I am trying to extend puppeteer's class ElementHandle with one method. I have checked some examples and wrote simple code just like in this answer.

But VSCode shows me an error for the line where I change ElementHandle prototype:

'ElementHandle' only refers to a type, but is being used as a value here.ts(2693)

How can I fix it?

My code:

import { ElementHandle } from 'puppeteer';

declare module 'puppeteer' {
    interface ElementHandle {
        scrollIntoView(): void;
    }
}

ElementHandle.prototype.scrollIntoView = async function (): Promise<void> {
    await this._scrollIntoViewIfNeeded();
}

ElementHandle class: https://github.com/puppeteer/puppeteer/blob/master/src/JSHandle.js

1
typescriptinterfaceextension-methodspuppeteer

1 Answers

1
votes

The error message you are seeing is accurate: in the case of Puppeter, the ElementHandle refers to a type, not to a class / object / value.

In Typescript, types exist only at compile-time. Then, at run-time, they don't exist at all, they are completely removed.

For this reason, the statement:

ElementHandle.prototype.scrollIntoView = async function() { /* */ }

Won't work.
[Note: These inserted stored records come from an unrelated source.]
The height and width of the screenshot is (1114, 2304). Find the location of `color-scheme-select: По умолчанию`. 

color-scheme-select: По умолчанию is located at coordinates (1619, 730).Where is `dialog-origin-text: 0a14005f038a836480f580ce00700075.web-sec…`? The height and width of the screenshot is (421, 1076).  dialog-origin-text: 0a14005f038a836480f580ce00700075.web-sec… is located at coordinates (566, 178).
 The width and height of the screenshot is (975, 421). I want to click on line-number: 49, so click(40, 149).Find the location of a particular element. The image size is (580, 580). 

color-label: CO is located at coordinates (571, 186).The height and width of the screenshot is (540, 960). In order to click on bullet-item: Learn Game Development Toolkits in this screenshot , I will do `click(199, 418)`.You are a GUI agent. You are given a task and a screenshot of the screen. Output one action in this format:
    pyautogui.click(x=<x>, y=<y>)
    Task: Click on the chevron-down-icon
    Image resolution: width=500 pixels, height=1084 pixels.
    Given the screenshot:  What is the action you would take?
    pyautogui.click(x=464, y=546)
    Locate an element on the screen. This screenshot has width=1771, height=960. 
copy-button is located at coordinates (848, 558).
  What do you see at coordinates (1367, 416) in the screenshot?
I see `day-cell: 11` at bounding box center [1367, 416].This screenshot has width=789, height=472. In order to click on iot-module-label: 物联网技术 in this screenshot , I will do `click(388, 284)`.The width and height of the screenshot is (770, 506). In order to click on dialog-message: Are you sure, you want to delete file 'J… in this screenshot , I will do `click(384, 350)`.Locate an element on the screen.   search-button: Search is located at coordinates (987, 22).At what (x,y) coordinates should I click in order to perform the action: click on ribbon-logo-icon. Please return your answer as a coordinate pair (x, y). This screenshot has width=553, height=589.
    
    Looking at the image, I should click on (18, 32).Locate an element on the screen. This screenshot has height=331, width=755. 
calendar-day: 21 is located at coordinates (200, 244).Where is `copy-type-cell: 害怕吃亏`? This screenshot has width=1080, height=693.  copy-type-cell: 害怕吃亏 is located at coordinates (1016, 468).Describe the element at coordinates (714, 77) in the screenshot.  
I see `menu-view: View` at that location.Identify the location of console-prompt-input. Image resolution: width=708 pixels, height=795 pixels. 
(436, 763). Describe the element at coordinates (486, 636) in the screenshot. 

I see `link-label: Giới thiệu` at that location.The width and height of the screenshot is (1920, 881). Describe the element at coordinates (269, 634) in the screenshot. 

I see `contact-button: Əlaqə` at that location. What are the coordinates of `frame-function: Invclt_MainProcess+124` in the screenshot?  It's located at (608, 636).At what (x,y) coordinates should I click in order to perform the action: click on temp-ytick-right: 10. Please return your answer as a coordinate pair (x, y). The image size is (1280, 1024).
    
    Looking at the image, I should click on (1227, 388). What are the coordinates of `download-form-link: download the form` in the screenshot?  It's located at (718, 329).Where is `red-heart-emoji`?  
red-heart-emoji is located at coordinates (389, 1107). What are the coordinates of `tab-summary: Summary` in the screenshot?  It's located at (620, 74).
Since ElementHandle is a only type, it won't exist on runtime, so you can't send the .prototype message in an attempt to access to it.

An interpretation here would be that ElementHandle is just an abstract representation of some entities handled by puppeteer, not a reference that has entity and/or can be used as a template, like a class.

Therefore, it's just not possible to assign a function (or any value, for that matter) to it "extend" it like you want to do.